« Life without e-mail | Main | Telstra's new strategy »

November 14, 2005

Hard drive failings

Got our Inbox back on the weekend, fortunately. But we were curious about the fact that FastMail's problem had been caused by the sudden premature failure of three hard drives in one RAID 6 array. The question we had for Jeremy was this: "What brand of hard drives was involved?" The answer? Western Digital. We're waiting for further details [we expect they've still got their hands full] but somehow, we think we'll continue to recommend Seagate drives in our quarterly workhorse PC specifications.

Posted by cw at November 14, 2005 09:43 PM

Comments

The above failure of 3 hd's highlights for me a backup problem. I've just installed a server in my business with a RAID array of just 2 HD's. Collapse of the server would be really bad news for my business. How do you have redundancy in the server set up - a second server minus HD's to switch to if the something other than the disks fails. The RAID array of 2 disks I thought was good disk backup but in the light of above, obviously not. What to do?

Posted by: Dixp8 at November 14, 2005 10:44 PM

I've used Western Digital, Maxstor, Seagate, IBM (now operating as Hitachi), Toshiba, Fujitsu and the defunct brands Conner, Quantum. Nearly all of these have been IDE drives or even earlier designs.

The point to make is that they are consumer level devices. Server hard disks are invariably SCSI. They run at relatively higher RPMs, they have a higher statistical MTTF. They are/should be more expensive. Making a good pro drive range does not necessarily imply that the consumer drive range is to the same quality values. That having been said, Seagate has always made a name in the pro SCSI arena and their IDE drives, although now made in China instead of Singapore or Malaysia are doing well.

There are RAID arrays now, using IDE hard disks instead of SCSI. No doubt the cost is much lower since you're talking about 5-6 hard disks x cost difference between IDE and SCSI for each one. The lower IDE RAID cost however, does mean that you are not using devices made to the same MTTF.

Posted by: anandasim at November 15, 2005 09:18 AM

Three disks failing in a single RAID configuration in quick succession suggest to me one of, or a combination of, the following scenarios:

1) A faulty UPS unit failed to protect the server from a power spike or brown out,

2) All three disks came from the same faulty batch with a reduced life span, which is a no-no when it comes to maintaining stable RAID configurations,

3) Bad practice resulted in the disks been used beyond their use-by date, or,

4) Either faulty monitoring software/bad practice resulted in the first failure not been picked up in time for a disk replacement and re-build.

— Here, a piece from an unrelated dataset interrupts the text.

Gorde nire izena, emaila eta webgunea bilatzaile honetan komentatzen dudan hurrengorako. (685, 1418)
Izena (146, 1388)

On the other hand, it was probably just be bad luck. I look forward to JH’s explanation once things have calmed down and the cause is investigated.

CW, be thankful you don’t use Bigpond’s mail servers – remember how long it took them to fix a catastrophic email failure.

(Jeremy, the above is meant as some general RAID based thoughts – if it sounds accusatory that is not the intention.)

Posted by: wilbert at November 15, 2005 10:49 AM

The disks were about 6 months old, and we replaced the first disk within 30 mins of receiving an error. The 2nd disk failed 30 mins later. The third disk didn't fully fail, but a bad block couldn't be recovered, and resulted in a file system corruption an hour later.

Posted by: Jeremy Howard at November 15, 2005 11:52 AM

Dixp8 - 2 HD in a RAID? You're using RAID 1? Check out the brief description of RAID. You might want to upgrade to RAID 5 which uses at least 3 HD. And from what wilbert says, maybe 3 HD from different brands?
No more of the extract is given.